Speculation is rife that the Prime Minister will walk out of the European Council in Brussels as part of a British strategy to “fabricate a crisis”. EU diplomatic sources warned that the tactic would fail in forcing the bloc to shift its red lines.
“You can hit your fists on the table but in the end only the fist will hurt,” one EU diplomat said.
“If they want to walk out, they can walk out but if they want a deal they will have to come back to the table,” the diplomat said.
"A walkout? Is this part of the Cummings strategy?” a senior EU official said before joking that parliament could send the Queen in Mr Johnson’s stead.
“Heads of state or heads of government can attend the European Council,” the source added.

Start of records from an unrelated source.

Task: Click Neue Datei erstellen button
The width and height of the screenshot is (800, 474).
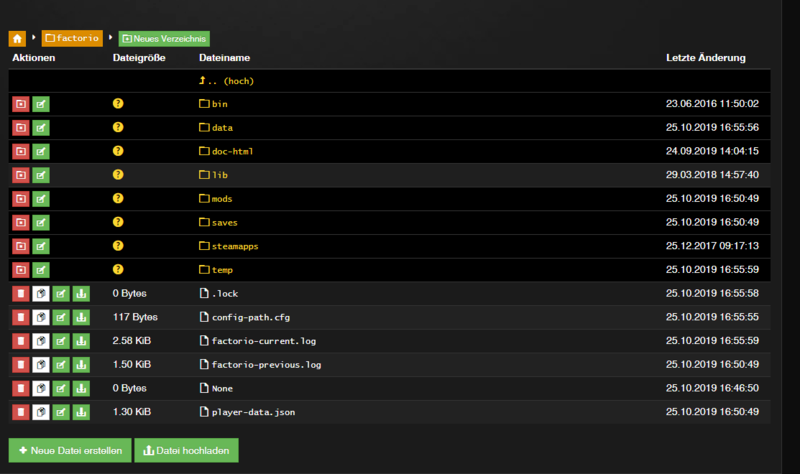Action: (x=70, y=451)
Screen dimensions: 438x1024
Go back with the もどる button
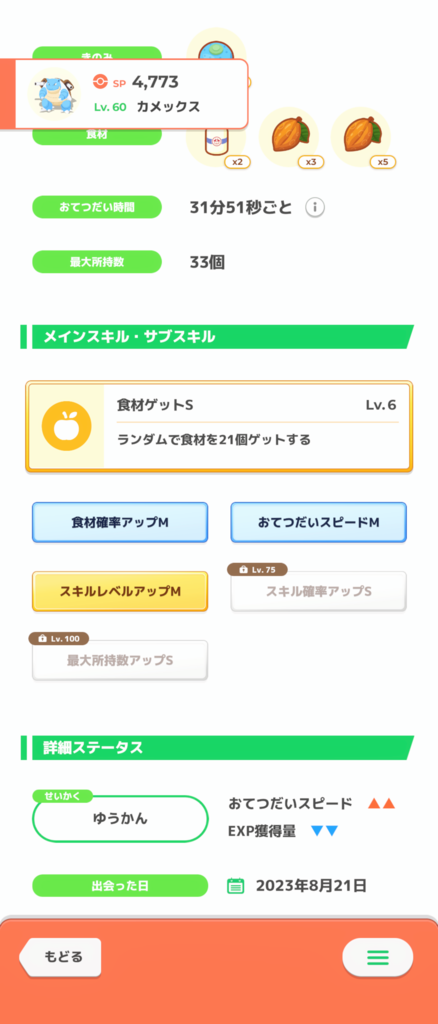(60, 957)
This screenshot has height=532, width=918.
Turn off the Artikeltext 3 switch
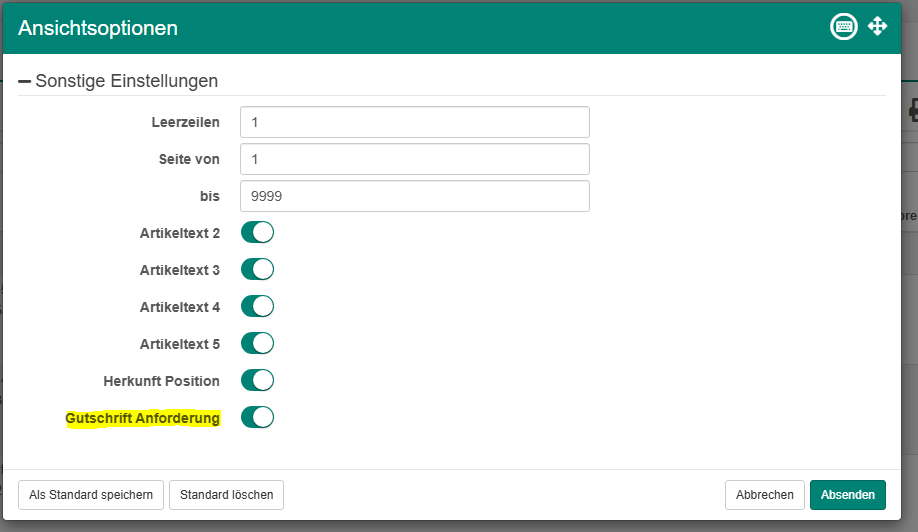257,270
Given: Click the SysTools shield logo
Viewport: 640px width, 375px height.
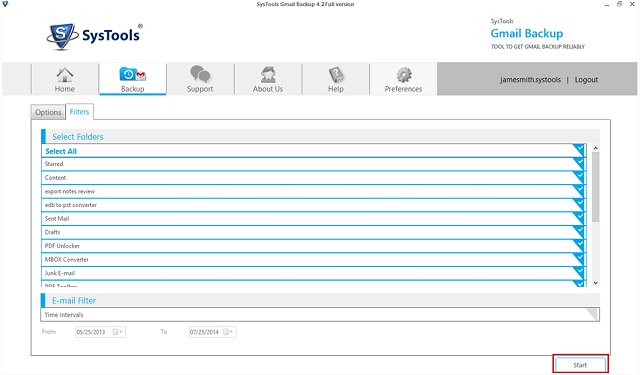Looking at the screenshot, I should click(x=62, y=36).
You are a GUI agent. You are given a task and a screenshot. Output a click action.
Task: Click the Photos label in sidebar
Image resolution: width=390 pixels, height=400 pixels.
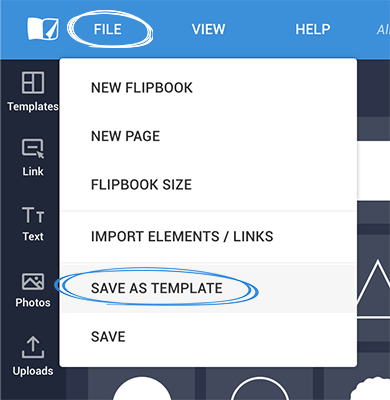click(33, 302)
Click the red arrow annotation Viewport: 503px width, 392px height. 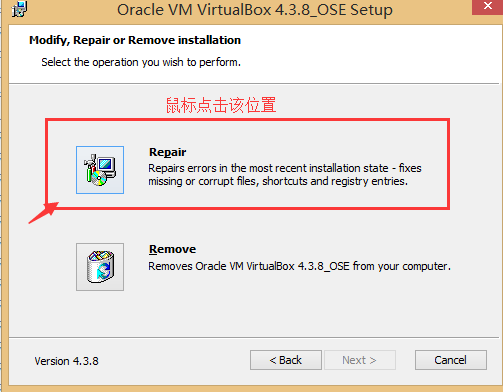[44, 213]
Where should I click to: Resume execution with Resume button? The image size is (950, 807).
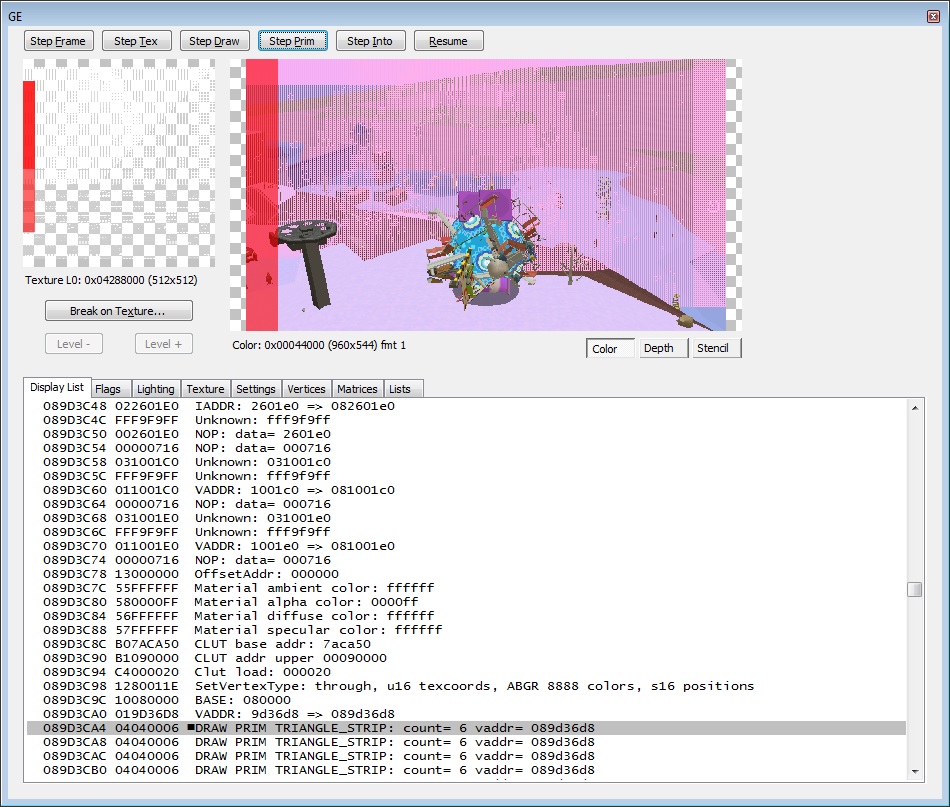(x=448, y=41)
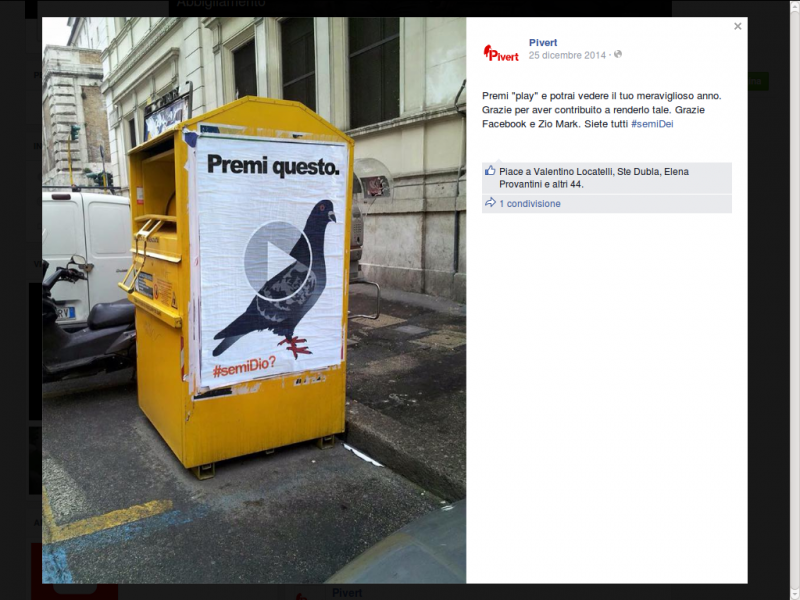Open the Pivert logo profile picture
This screenshot has width=800, height=600.
coord(501,53)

Another EU diplomat implied the walk-out would surprise no one in the Belgian capital, which is long-used to the Prime Ministers vowing to battle for Britain in Brussels.
The Benn Act forces the Prime Minister, or a senior government representative, to ask for an extension to the October 31 Brexit deadline if no deal with Brussels is agreed by October 19, two days after the summit.

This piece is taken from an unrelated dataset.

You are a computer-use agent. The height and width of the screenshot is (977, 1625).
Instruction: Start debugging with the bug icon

An extension, if granted by the EU27, is expected to lead to a general election but Mr Johnson has said he would rather "die in a ditch" than ask for one.
Britain and the EU remain deeply divided over the Irish backstop. Relations between the two camps hit a new low on Tuesday after Downing Street briefed details of a phone call between Mr Johnson and Angela Merkel, which exposed how opposed the two sides are.
Sources in Brussels suspect the British Government could attempt to use the October 17 summit to pin the blame for a no deal on the EU.
A defiant walkout in front of TV cameras, or a refusal to attend the summit at all, could be used to bolster a Conservative election campaign fought on a no-deal platform.
They accused Mr Johnson of twisting the words of EU leaders such as Germany’s Angela Merkel in a bid to destabilise Brussels and win domestic political points.
“All of these meetings with EU leaders were not to convince them to back the British plan but to simply use them for spin. They are fabricating a crisis,” the first diplomat said.
“That might work in domestic politics but trying to coerce 27 countries into changing their mind at once? That is a long shot.”
Diplomatic sources pointed out that David Cameron vetoed an EU treaty designed to salvage the single currency in 2011. After Mr Cameron stormed out of talks, the remaining 27 countries sealed the pact without Britain.
The diplomat said, “If Johnson wants to use the summit as a backdrop to the election campaign before being dragged kicking and screaming towards an extension, he can do that but it won’t get him a deal.”
“We’re not bothered if he does walk out. The real deadline is October 31 not October 17 and we have ten other things to talk about at the summit. This might even give us the space to do that.”